RADARNESIA.COM – Komisi Pemberantasan Korupsi (KPK) akan memeriksa pejabat hingga mantan pejabat Bank Indonesia (BI) terkait kasus dugaan penerimaan gratifikasi dan Tindak Pidana Pencucian Uang (TPPU) dana program sosial atau Corporate Social Responsibility (CSR) dari BI dan Otoritas Jasa Keuangan (OJK).
Dua pejabat itu adalah Erwin Haryono selaku mantan Kepala Departemen Komunikasi BI, dan Irwan selaku Deputi Direktur Departemen Hukum BI. Keduanya dijadwalkan menjalani pemeriksaan di Gedung Merah Putih KPK, pada Jumat, 8 Agustus 2025, hari ini.
Jurubicara KPK, Budi Prasetyo mengatakan, hari ini, Jumat, 8 Agustus 2025, tim penyidik menjadwalkan pemeriksaan terhadap Erwin Haryono selaku mantan Kepala Departemen Komunikasi BI, dan Irwan selaku Deputi Direktur Departemen Hukum BI.
“Keterangan para saksi tentu dibutuhkan sebagai pihak penyelenggara program sosial tersebut. Pemeriksaan dilakukan di Gedung KPK Merah Putih,” kata Jurubicara KPK, Budi Prasetyo, dikutip dari laman RMOL, Jumat, 8 Agustus 2025.
Budi menjelaskan, hingga siang ini, saksi yang sudah hadir adalah Erwin Haryono. Sedangkan saksi Irwan belum hadir.
KPK secara resmi mengumumkan identitas dua orang tersangka dalam perkara ini pada Kamis, 7 Agustus 2025. Kedua tersangka dimaksud, yakni Heri Gunawan (HG) alias Hergun selaku anggota Komisi XI DPR periode 2019-2024 dari Partai Gerindra, dan Satori (ST) selaku anggota Komisi XI DPR periode 2019-2024 dari Partai Nasdem.
Dalam perkaranya, Hergun menugaskan tenaga ahli, sedangkan Satori menugaskan orang kepercayaannya, untuk membuat dan mengajukan proposal permohonan bantuan dana sosial kepada BI dan OJK melalui 4 yayasan yang dikelola Rumah Aspirasi Hergun, dan 8 yayasan yang dikelola Rumah Aspirasi Satori.
Selain kepada BI dan OJK, Hergun dan Satori juga diduga mengajukan proposal permohonan bantuan dana sosial kepada mitra kerja Komisi XI DPR lainnya melalui yayasan-yayasan yang dikelolanya.
Sejak 2021-2023, yayasan-yayasan yang dikelola oleh Hergun dan Satori telah menerima uang dari mitra Kerja Komisi XI DPR, namun tidak melaksanakan kegiatan sosial sebagaimana dipersyaratkan dalam proposal permohonan bantuan dana sosial.
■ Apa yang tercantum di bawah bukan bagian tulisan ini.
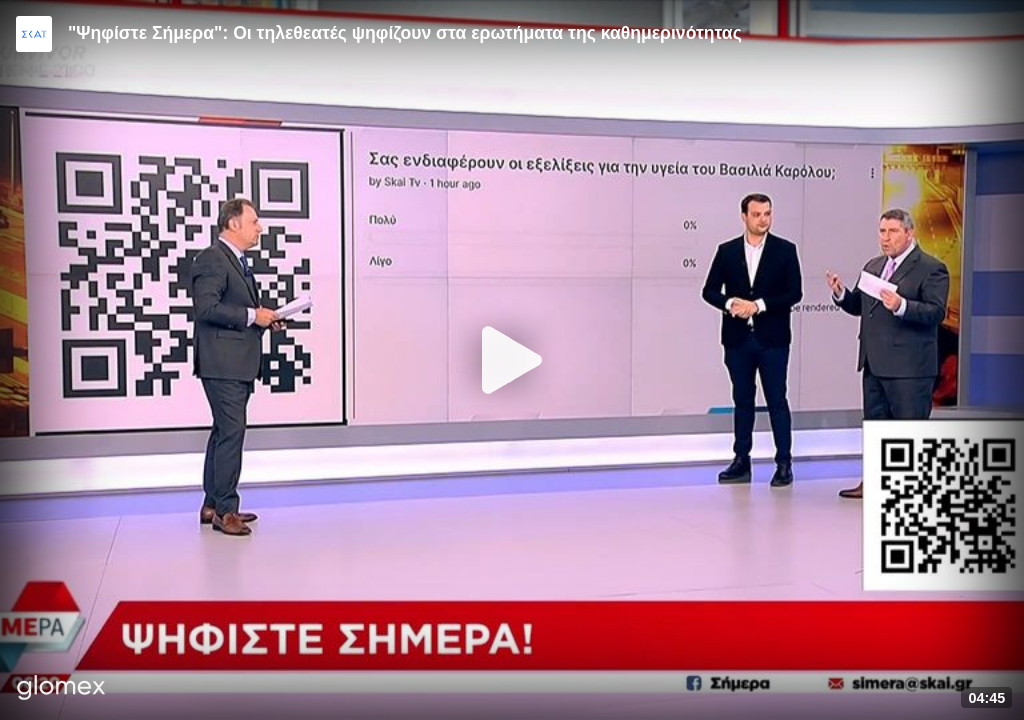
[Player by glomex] (61, 689)
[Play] (512, 360)
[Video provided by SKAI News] (34, 34)
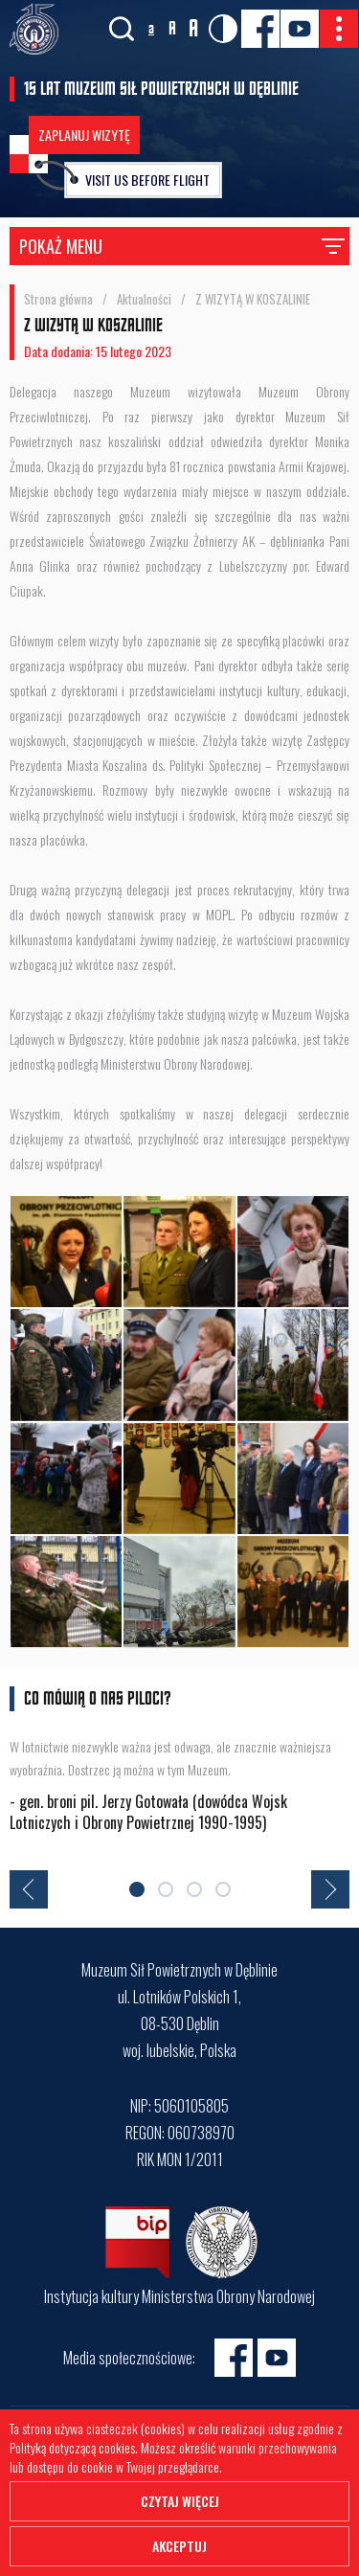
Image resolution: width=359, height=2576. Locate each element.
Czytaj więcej (180, 2501)
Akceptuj (179, 2546)
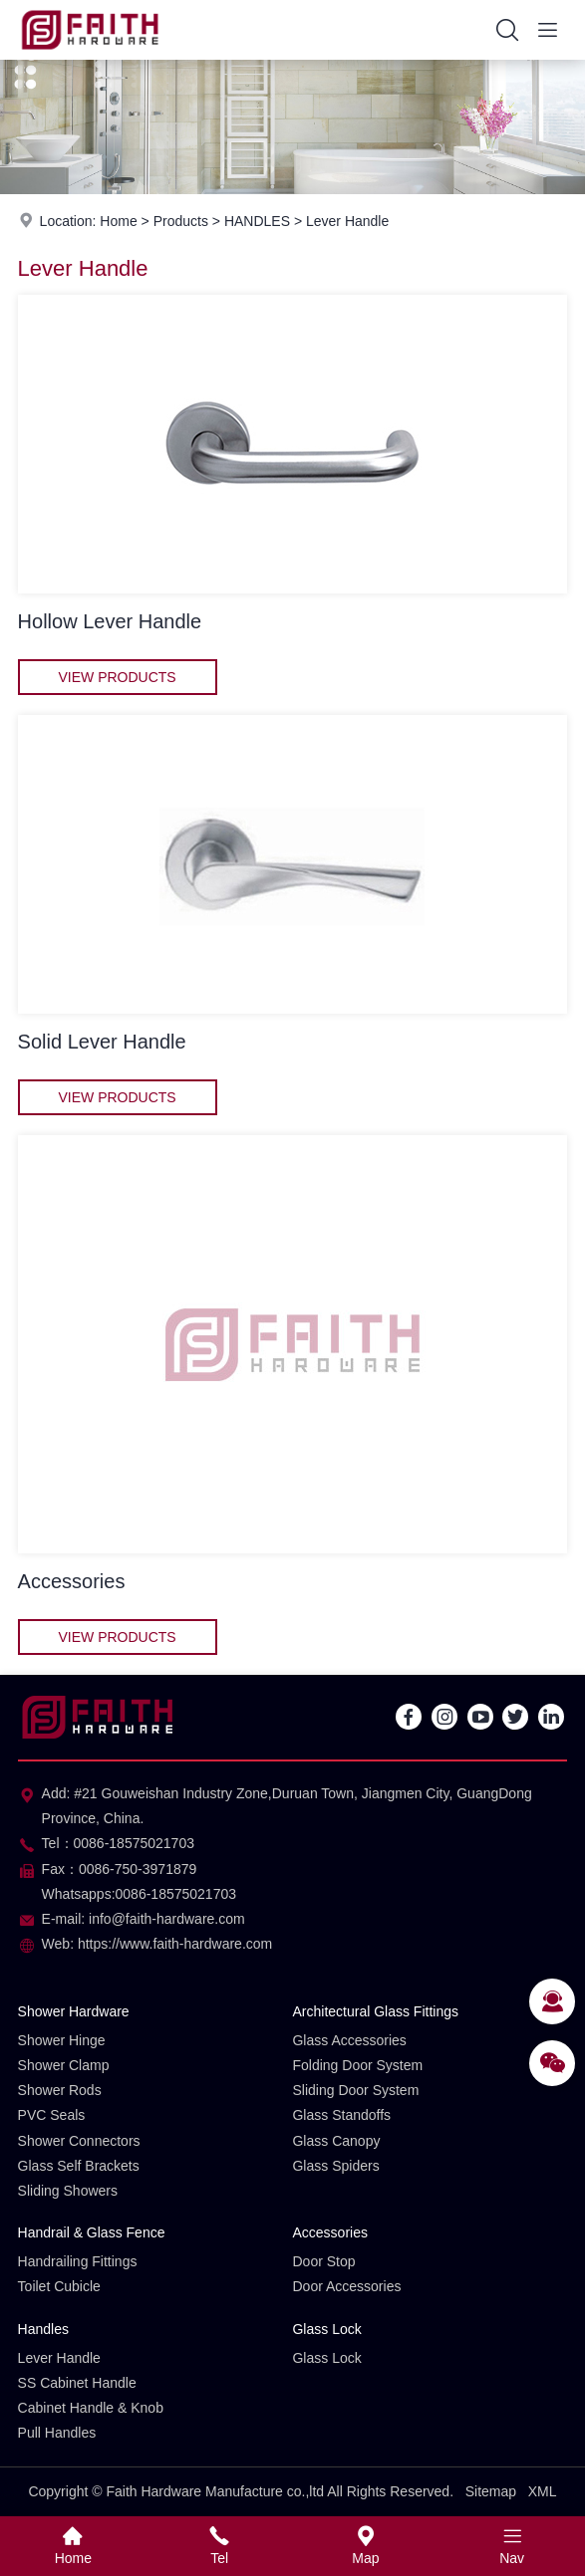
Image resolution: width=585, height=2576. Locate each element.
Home (118, 221)
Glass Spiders (335, 2166)
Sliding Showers (68, 2191)
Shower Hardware (74, 2011)
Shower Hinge (62, 2040)
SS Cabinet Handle (77, 2383)
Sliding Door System (355, 2090)
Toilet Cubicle (59, 2286)
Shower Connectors (79, 2141)
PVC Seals (52, 2115)
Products (180, 221)
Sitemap (490, 2491)
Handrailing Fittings (78, 2261)
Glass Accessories (349, 2040)
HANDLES (257, 221)
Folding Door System (357, 2065)
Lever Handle (347, 221)
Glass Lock (326, 2329)
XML (542, 2491)
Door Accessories (346, 2286)
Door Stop (323, 2261)
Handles (43, 2329)
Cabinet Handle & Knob (90, 2408)
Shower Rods (60, 2090)
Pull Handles (57, 2433)
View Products (116, 677)
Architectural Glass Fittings (375, 2011)
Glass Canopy (336, 2141)
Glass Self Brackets (79, 2166)
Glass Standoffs (341, 2115)
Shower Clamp (64, 2065)
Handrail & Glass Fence (91, 2232)
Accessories (329, 2232)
Hergun menerima total Rp15,86 miliar, terdiri dari bantuan dana CSR sebesar Rp15,86 miliar itu terdiri dari Rp6,26 miliar dari BI melalui kegiatan Program Sosial Bank Indonesia (PSBI), senilai Rp7,64 miliar dari OJK melalui kegiatan Penyuluh Jasa Keuangan (PJK), serta senilai Rp1,94 miliar dari mitra kerja Komisi XI DPR lainnya.
Selain itu, dari dana CSR itu, Hergun diduga melakukan dugaan TPPU dengan memindahkan seluruh uang yang diterima melalui yayasan yang dikelolanya ke rekening pribadi melalui metode transfer.
Hergun kemudian meminta anak buahnya untuk membuka rekening baru, yang akan digunakan menampung dana pencairan tersebut melalui metode setor tunai. Hergun menggunakan dana dari rekening penampung untuk kepentingan pribadi, di antaranya pembangunan rumah makan, pengelolaan outlet minuman, pembelian tanah dan bangunan, hingga pembelian kendaraan roda empat.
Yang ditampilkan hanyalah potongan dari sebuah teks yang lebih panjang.